I don’t panic. I have backups – my Lantus for a basal insulin, and my syringes. Bevel side up. This regimen will require at least four injections a day for the next week, but I can manage. I am outside at the car gathering my supplies when it suddenly dawns on me: my PDM was also my glucose meter, and I didn’t bring a backup meter. I’m now in the middle of Africa with no way of testing my blood sugar.

Okay. Now it’s time to panic.

When I return inside, I tell Jim Z and friends all that’s gone wrong. I’m blessed with an understanding audience. The photographer’s sister-in-law has type 1 diabetes. The producer’s sister also has it. We’ve been joined by Brett McNaught, buildOn’s vice president of International Programs, and his nephew has type 1. That’s one upside to an epidemic: everyone knows someone with diabetes. Brett says I can buy a glucose meter at a pharmacy in Blantyre, which we’ll be passing through tomorrow.

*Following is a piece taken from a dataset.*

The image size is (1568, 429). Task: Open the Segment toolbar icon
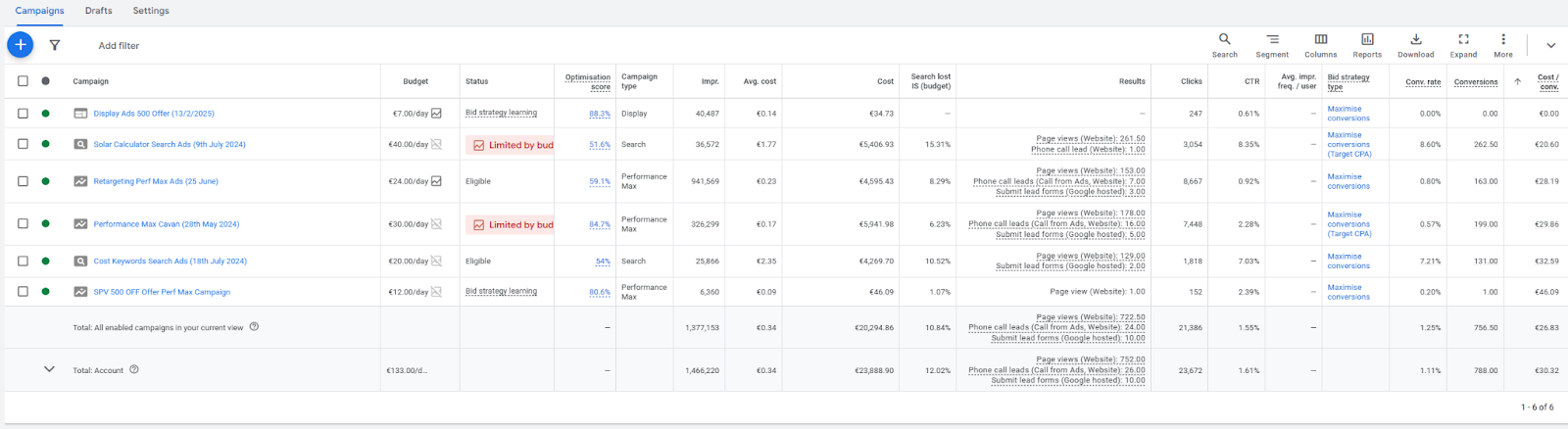click(1272, 45)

I say I don’t want to slow us down.

Jim Z says if I don’t get a new meter and strips, he’s going to evacuate me to South Africa or Kenya.

I’m practically moved to tears by their support.

I’m still in uncharted waters. I have to make the transition to Lantus, which I haven’t taken in seven years. I receive a basal insulin rate of 0.5 units an hour, or 12 units for every 24 hours. A once-a-day insulin, Lantus is supposed to last 24 hours, so I assume I should give 12 units before I go to bed. I draw up the syringe but am horrified by the huge volume – I can’t recall the last time I gave 12 units of any type of insulin. My pre-meal boluses are usually around 4 units. What if I’ve miscalculated or if I’ve not remembered correctly how Lantus works? I have no one to ask. A mistake could be fatal. I inject the fluid and wonder if I should learn some juju.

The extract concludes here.